Pardon me, are you drowning?
Drowning is the number two cause of accidental death, preceded only by vehicle accidents.
Hollywood has conditioned us to expect drowning victims to violently splash and flail about while calling frantically for help.
Unfortunately that is not the case in real life. Accidental drowning is quiet, so much so that even people a few feet away may never notice.
Drowning people cannot breathe and therefore cannot call for help, and according to the U.S. Coast Guard, drowning people cannot voluntarily control their arm movements. They instinctively extend their arms to the side and press down in an attempt to raise their mouths out of the water. Physiologically, they can’t stop drowning to perform voluntary movements such as signal for help.

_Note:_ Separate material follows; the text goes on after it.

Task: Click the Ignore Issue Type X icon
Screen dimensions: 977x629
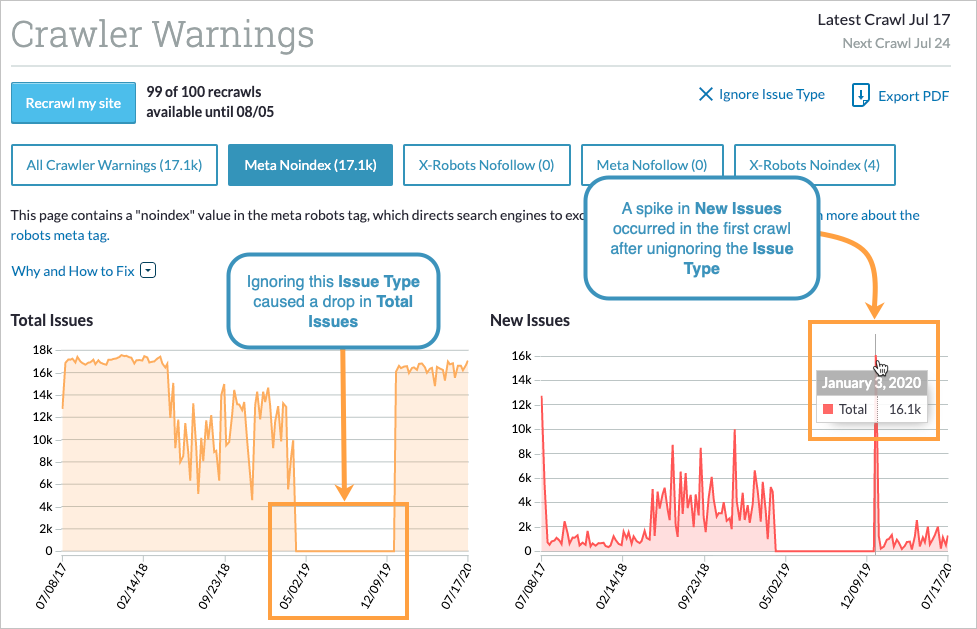Action: pyautogui.click(x=705, y=94)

Warm summer days are almost upon us. It’s important to keep alert around water and know the signs that someone may be in trouble.
- Drowning people may remain upright in the water with no evidence of kicking and may appear to be treading water, sometimes struggling only 20 to 60 seconds before going under.
- Their eyes may be closed or glassy and unfocused.
- Their head is low in the water, mouth at water level or tilted back with the mouth open. Children’s heads may fall forward.
- Children playing in the water are generally noisy. If they are quiet something may be wrong.
Sometimes the most common indication that someone is drowning is that they don’t look like they are drowning. A person may look fine, but may still be about to slip under the water. Ask “are you alright?” If they answer all is well. If not you may only have 20 seconds to save a life.